### Your assignment
Copy exactly the lines of the data below that run from the line holding "How do I perform: Visit" through the line holding "Click red delete button for primary row", both ends included.
[Entries provided — start]
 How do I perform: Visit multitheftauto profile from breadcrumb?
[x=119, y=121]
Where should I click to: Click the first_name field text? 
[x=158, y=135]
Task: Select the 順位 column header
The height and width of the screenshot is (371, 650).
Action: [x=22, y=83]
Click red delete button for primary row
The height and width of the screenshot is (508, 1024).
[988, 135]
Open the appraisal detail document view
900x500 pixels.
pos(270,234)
[Entries provided — finish]
[Entries provided — start]
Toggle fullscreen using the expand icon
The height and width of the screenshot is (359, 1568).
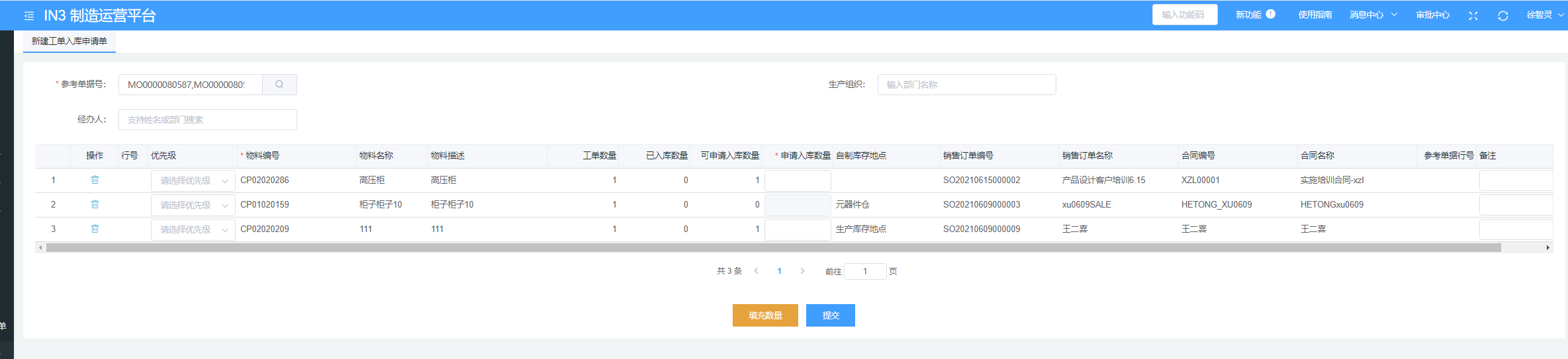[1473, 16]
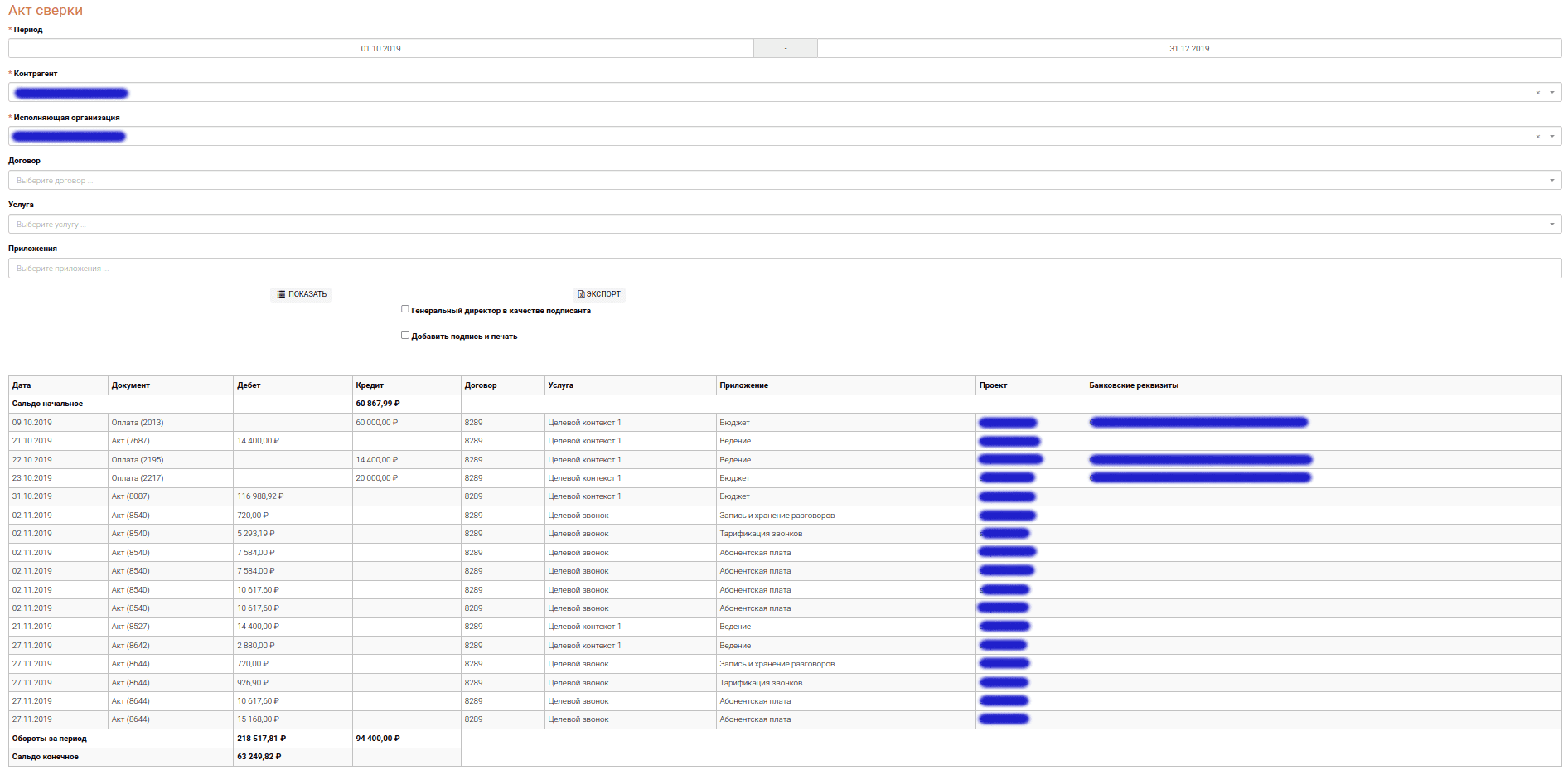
[Entries provided — finish]
### Reply to the task
 How do I perform: Visit multitheftauto profile from breadcrumb?
[x=119, y=121]
Where should I click to: Click the first_name field text? 
[x=158, y=135]
Task: Select the 順位 column header
The height and width of the screenshot is (371, 650).
Action: [x=22, y=83]
Click red delete button for primary row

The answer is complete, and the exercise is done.